Les protocoles injectables qui circulent parlent de 2,5 à 5 mg par jour en sous-cutané. Il faut dire d’emblée d’où vient ce chiffre : de nulle part de vérifiable. Aucun essai humain n’a été publié sur cette molécule, sous aucune forme.
- Reconstitution
- Ajouter 1,0 ml d’eau bactériostatique → environ 5,00 mg/ml.
- Mesure
- Sur une seringue U-100, 1 unité = 0,01 ml ≈ 50,0 mcg.
- Fourchette usuelle
- 2,5 à 5 mg par jour, 1 à 2 × par jour.
- Conservation
- Lyophilisé : 2 à 8 °C, au sec et à l'abri de la lumière — petite molécule, bien plus stable qu'un peptide. Reconstitué : 2 à 8 °C, deux à quatre semaines — sans objet ici, le flacon part en un à deux jours.
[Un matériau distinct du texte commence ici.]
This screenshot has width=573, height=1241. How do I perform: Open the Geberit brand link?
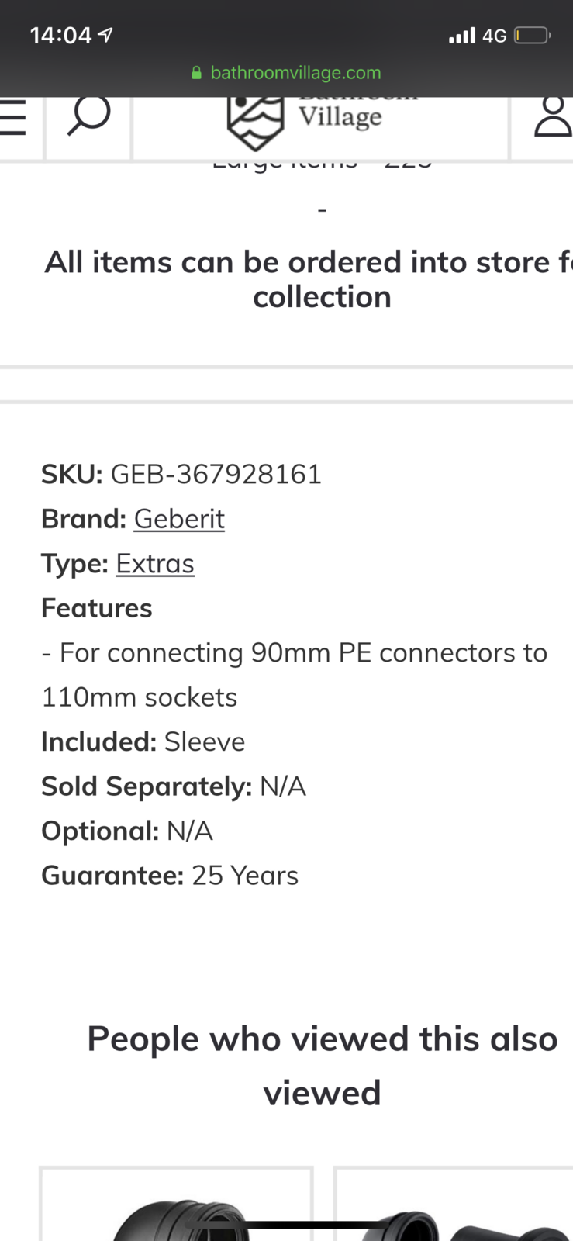[179, 519]
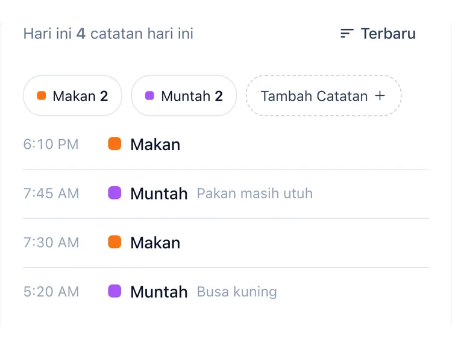
Task: Click the plus icon in Tambah Catatan
Action: tap(380, 95)
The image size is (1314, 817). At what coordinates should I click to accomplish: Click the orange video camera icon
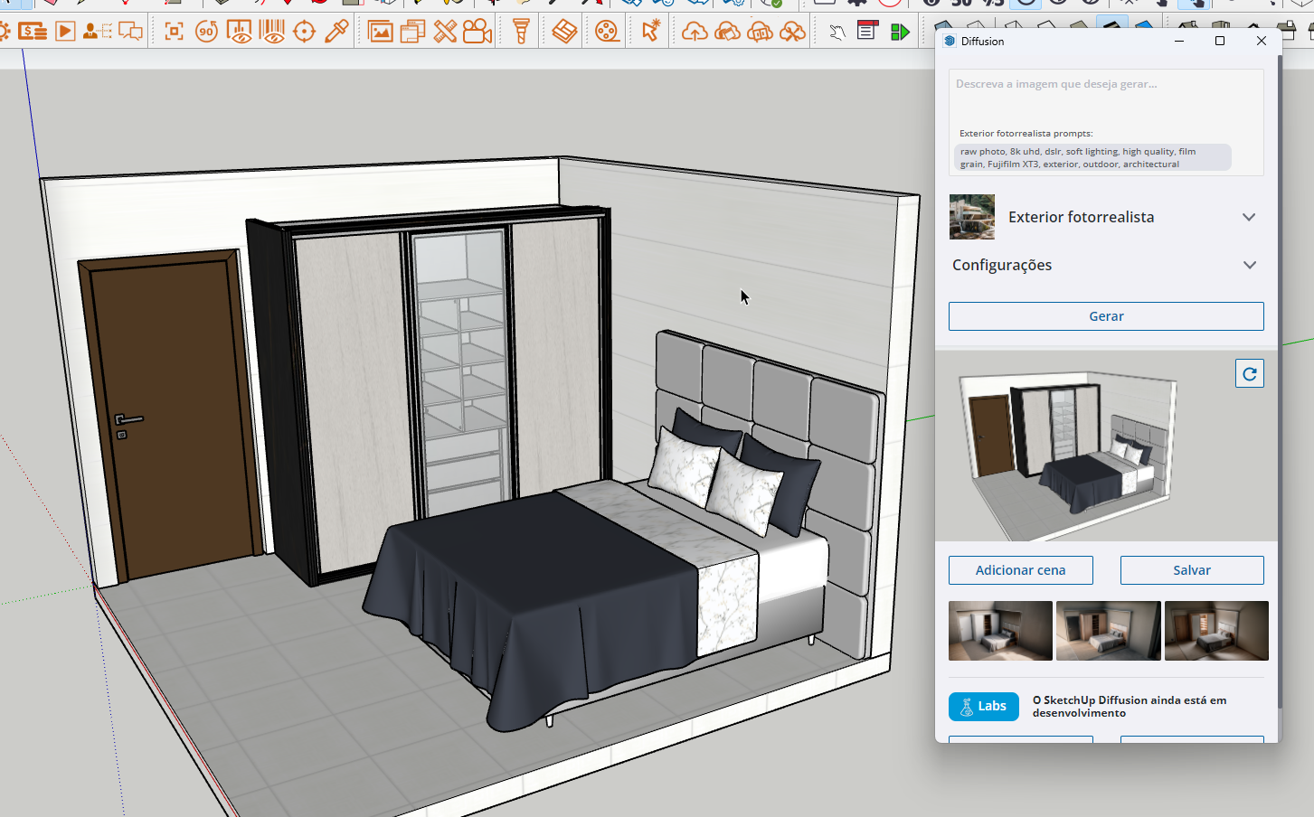coord(477,32)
Ce n’est pas un peptide. Le 5-Amino-1MQ (5-amino-1-méthylquinolinium) est une petite molécule de synthèse, un sel de quinolinium. Il est vendu à côté des peptides et souvent rangé avec eux, mais il n’en partage ni la structure, ni la fragilité. Cette distinction a deux conséquences pratiques : la conservation est bien moins délicate qu’avec un peptide, et la molécule est active par voie orale — ce qui rend le choix de l’injection discutable, comme nous l’expliquons plus bas.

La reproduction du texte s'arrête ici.